# Other ways of keeping your home warm



## truthfulwon (Jan 27, 2010)

I live in an apartment. And I want to know ways of keeping my place warm if the power goes out. In this apartment there is no fireplace or woodburning stove.

I am a person who loves *ALOT OF HEAT!!! *We had a few days when the boiler didn't work and it was about 20 degrees. I used the oven for heat. I know not good, but I shut it off at night before I went to bed.

I put plastic on the windows shut doors to rooms I wasn't using. And put towels under doorways to stop drafts. I did put on layers of clothes. And also used extra blankets. Besides all this, is there anything else I can do to keep the house warm? :hmmm:


----------



## longtime (Nov 22, 2009)

For this situation buy an electric heater, $20. It will keep one of your rooms very comfortable. Of course if the power goes out it won't do you much good so I would have a propane heater such as big buddy for a second backup. You also have the option of a kerosene heater. A little more headache and cost ($100 + $40 for 5 gal fuel) and danger but very possible.


----------



## NaeKid (Oct 17, 2008)

Combining safe heat and cooking might be an idea for you. Depending on the size of your apartment and regulations, you might be able to purchase and store the "small green" propane bottles for BBQ's, portable stoves, lanterns and catalytic heaters (all Coleman products). As long as there is a chance for sufficient air-flow (meaning that CO2 will not build-up and knock you out or kill you) you should be fairly safe for the short term.

The way to tell if you can have propane systems in an apartment complex is to look at the individual balconies - if there is a BBQ on any of them, you should be golden.


----------



## TechAdmin (Oct 1, 2008)

I know in Texas it's illegal to keep any gas under pressure in your apartment. They are strict about it too. The fire department was evidently the ones who started it.


----------



## Lake Windsong (Nov 27, 2009)

*apartment heat sources in a power outage*

Ventless Gel Fireplace | Ventless Gel Fireplaces, Inserts & Accessories

gel fuel is a good option to consider

Also, hand and body warmers are good for short term power outages. They make some metal ones that are reusable, as well as the disposable ones.


----------



## Ponce (May 3, 2009)

For emergency........heat up only one room.......for SUPER emergency.... a small tent in the middle of your living room........body heat of those inside should be all that is needed.


----------



## TechAdmin (Oct 1, 2008)

Ponce said:


> For emergency........heat up only one room.......for SUPER emergency.... a small tent in the middle of your living room........body heat of those inside should be all that is needed.


I actually have a smaller tent for that purpose.


----------



## Jediguy (Mar 6, 2010)

truthfulwon said:


> Besides all this, is there anything else I can do to keep the house warm? :hmmm:


Tapestries.

In Medieval times they put tapestries on the walls not for decoration but as insulation against the cold seeping through the rock walls of the castle.

In that same vein, put blankets over windows in addition to your plastic.

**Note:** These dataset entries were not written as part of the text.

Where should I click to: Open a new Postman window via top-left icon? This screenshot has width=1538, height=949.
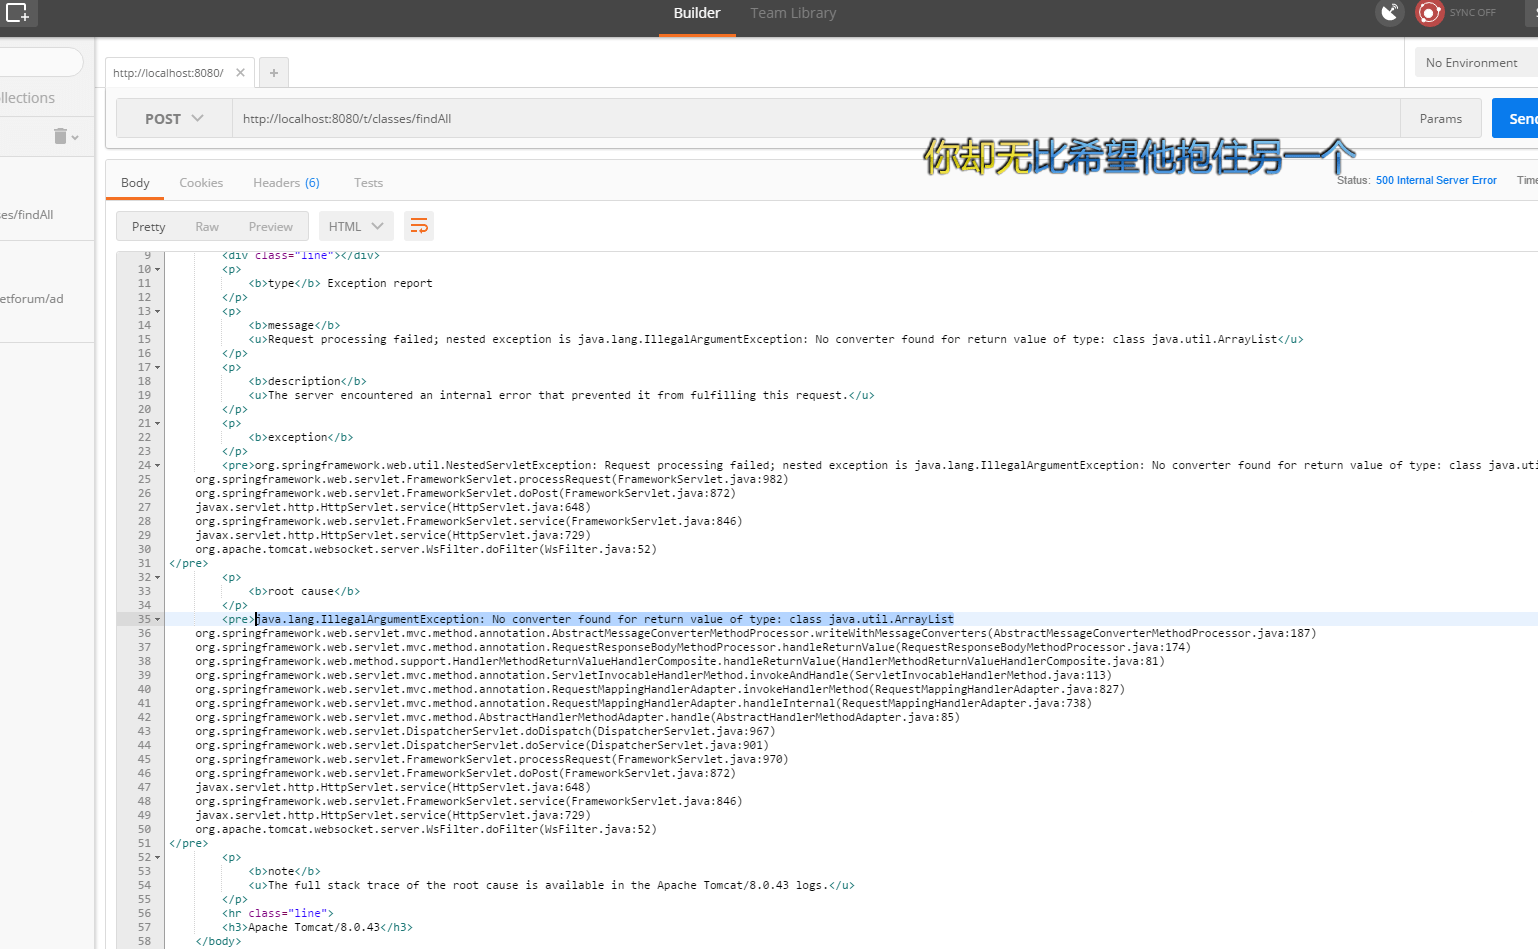tap(20, 14)
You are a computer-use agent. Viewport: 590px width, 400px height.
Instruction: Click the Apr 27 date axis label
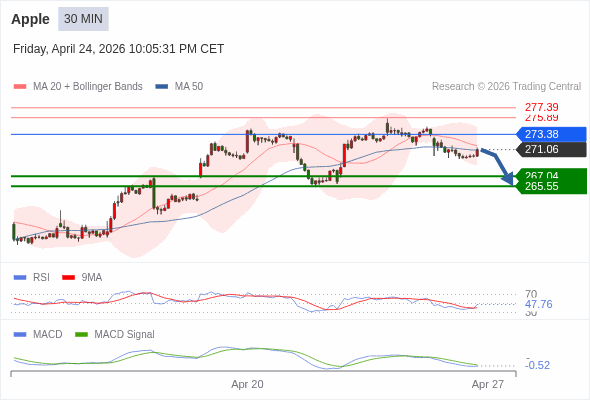pyautogui.click(x=488, y=384)
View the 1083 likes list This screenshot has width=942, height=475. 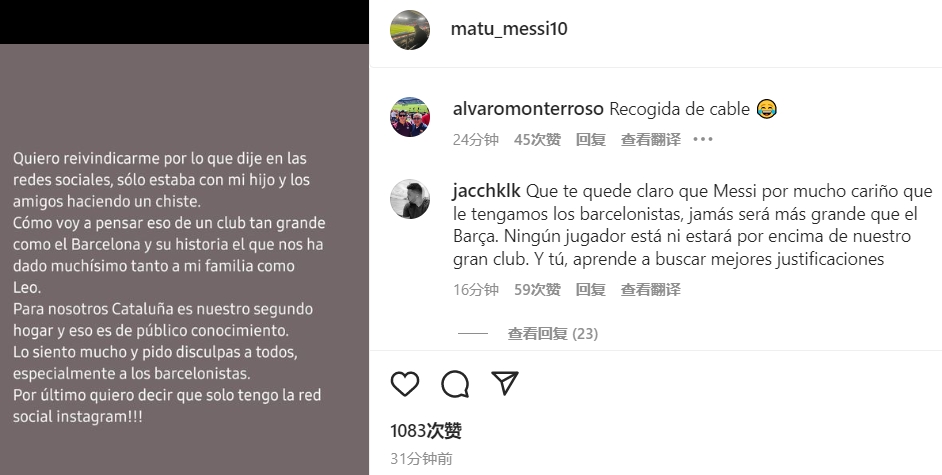pyautogui.click(x=426, y=431)
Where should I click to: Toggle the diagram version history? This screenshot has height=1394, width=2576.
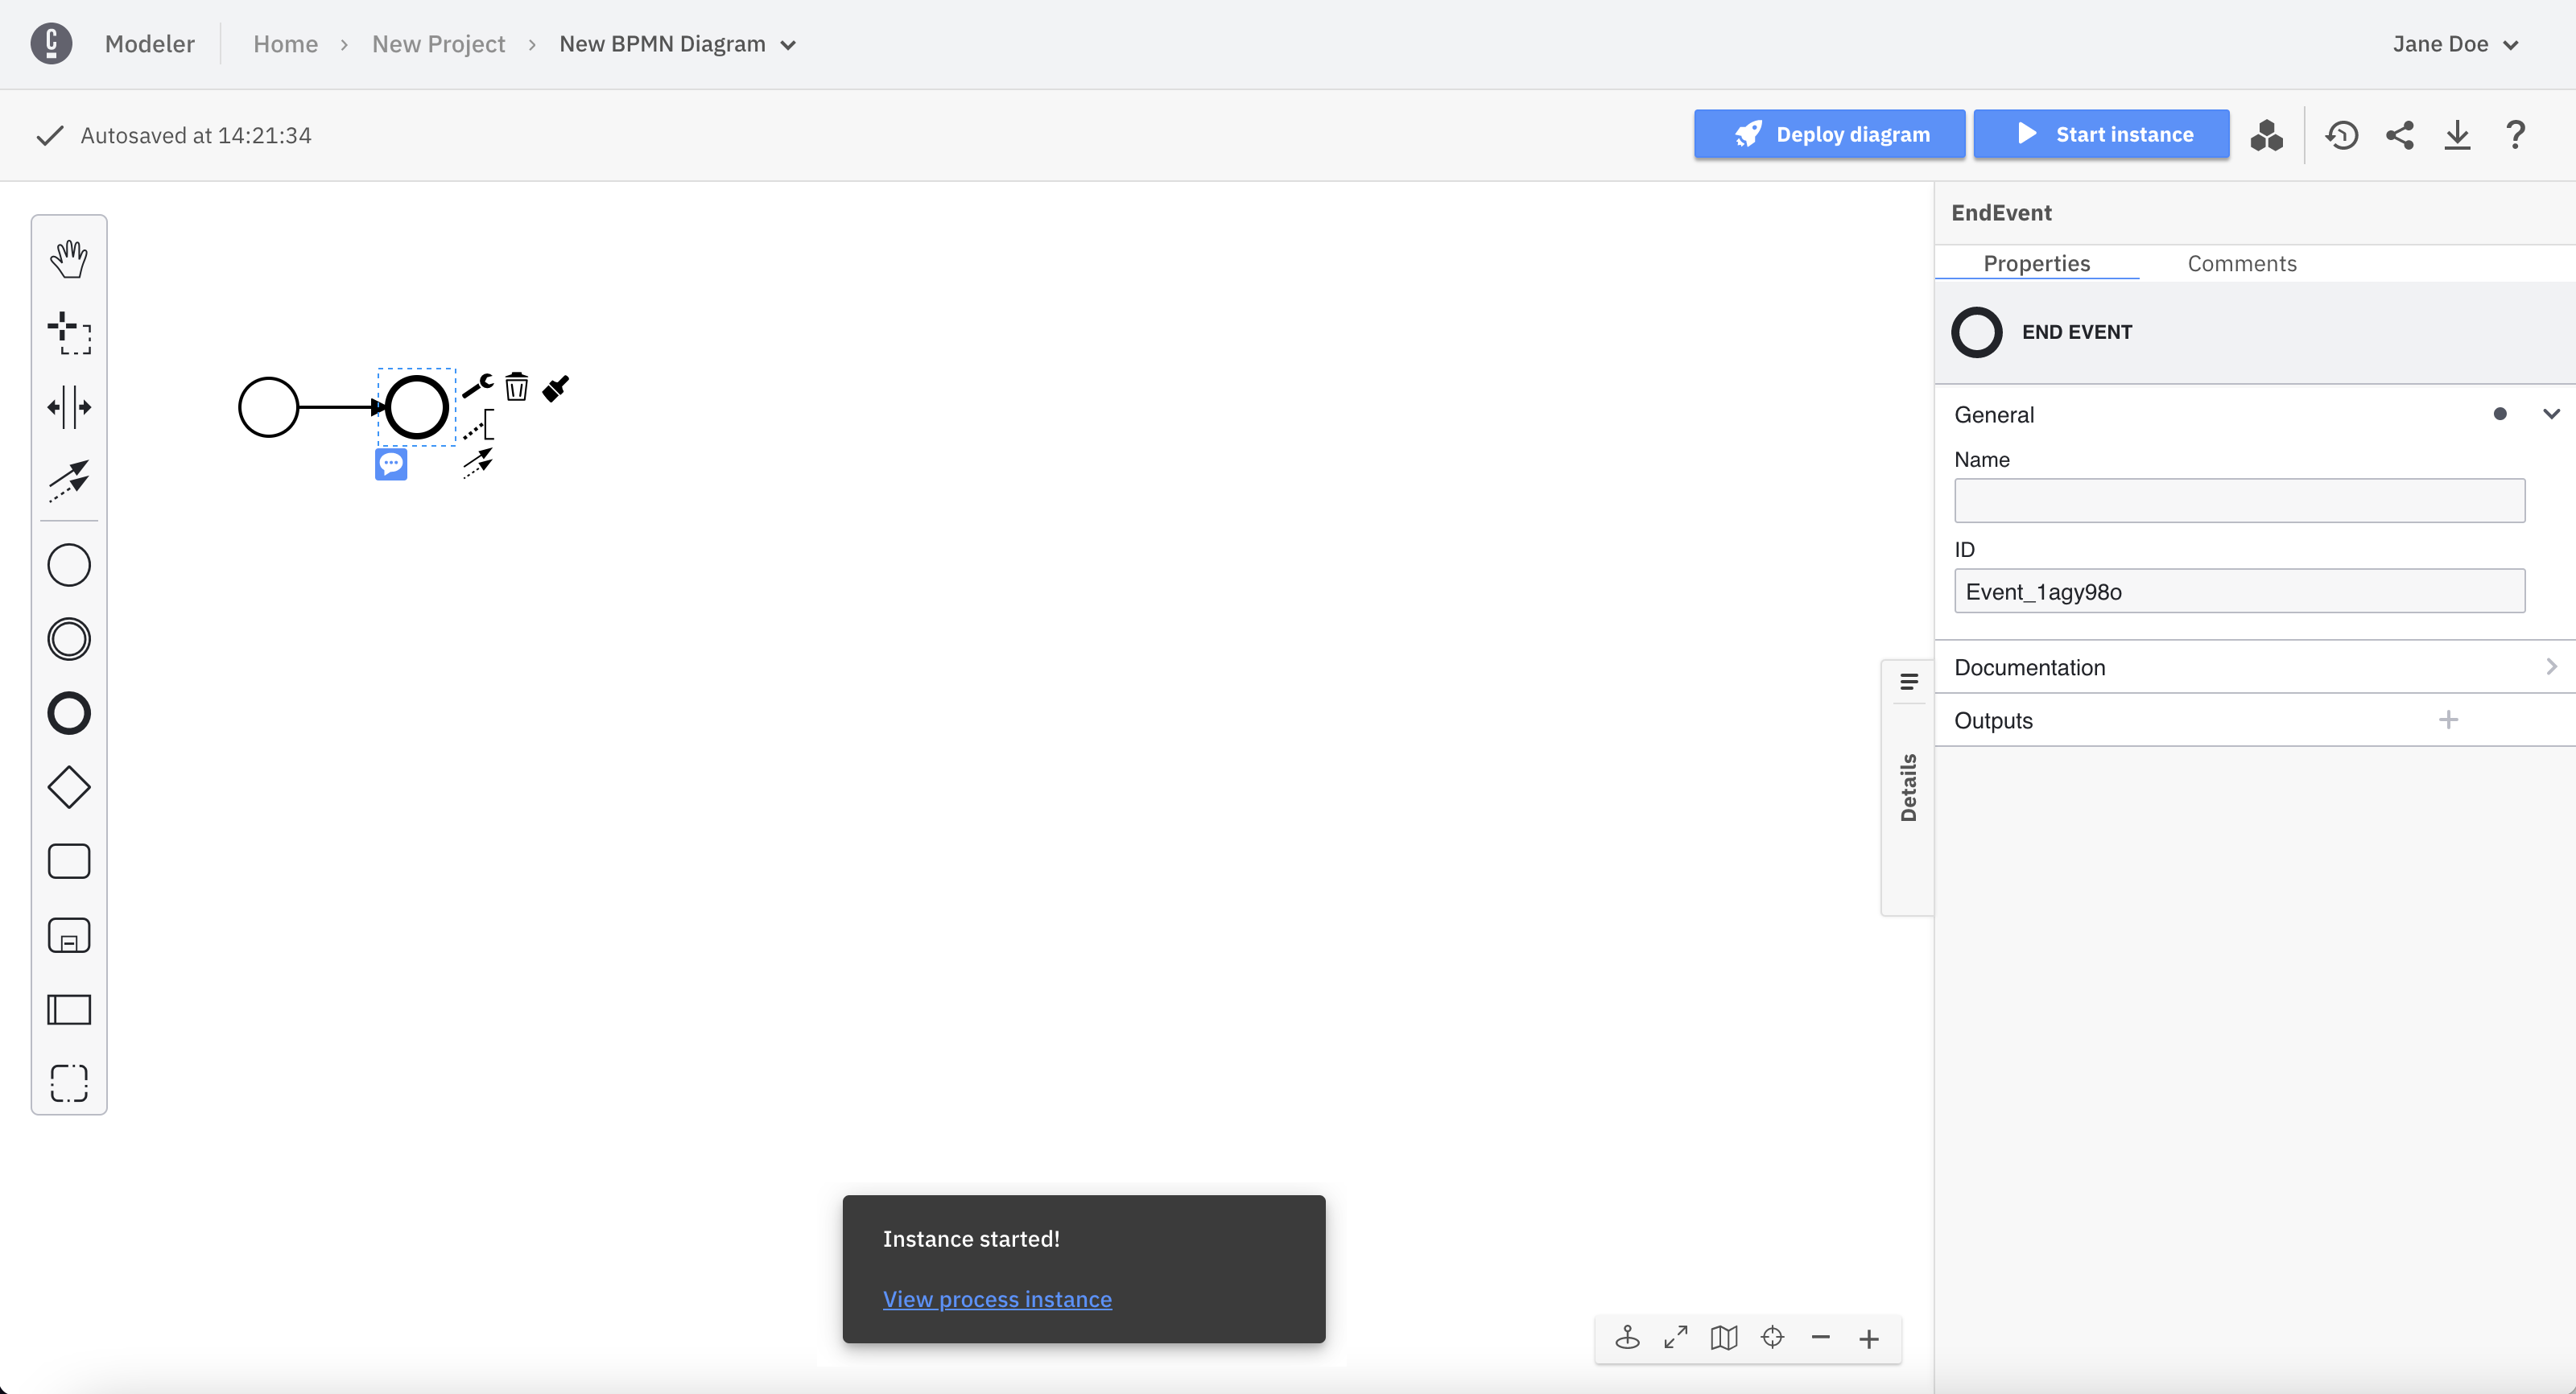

Get some cheap plastic spring clamps for a buck each at hardware stores or Amazon.com and clamp the blanket to the valence or curtain rod.

I have two sliding glass doors in my condo that I use this method to keep out the cold. Works great.


----------



## sailaway (Mar 12, 2009)

Candles may heat a small room a little.


----------



## marlas1too (Feb 28, 2010)

electric heaters are nice but what if there is no electric--i have a large fire place that will heat all the house except the basement-ive just made a find that will both heat and cook out meals in case the elect.goes out -i just got a 100 yr old cook stove and cant wait to install it over the spring and summer -was raised up on wood stove and if you learn to cook with it the food is great--always try to find a way to heat saftly without elect -as for candles you can put a small candle in a large bucket(5 gal) with about 3in. sand then put a metal coffee can ovet the candle after you punch lots of holes in it so it can breath you will find it makes a great emer. heater for a small room


----------



## kogneto (Feb 23, 2010)

Well if there's snow on the ground and you got a tarp you can always try sleeping outside  sounds funny but I got my 100 Below Patch while in boy scouts without even using a tent.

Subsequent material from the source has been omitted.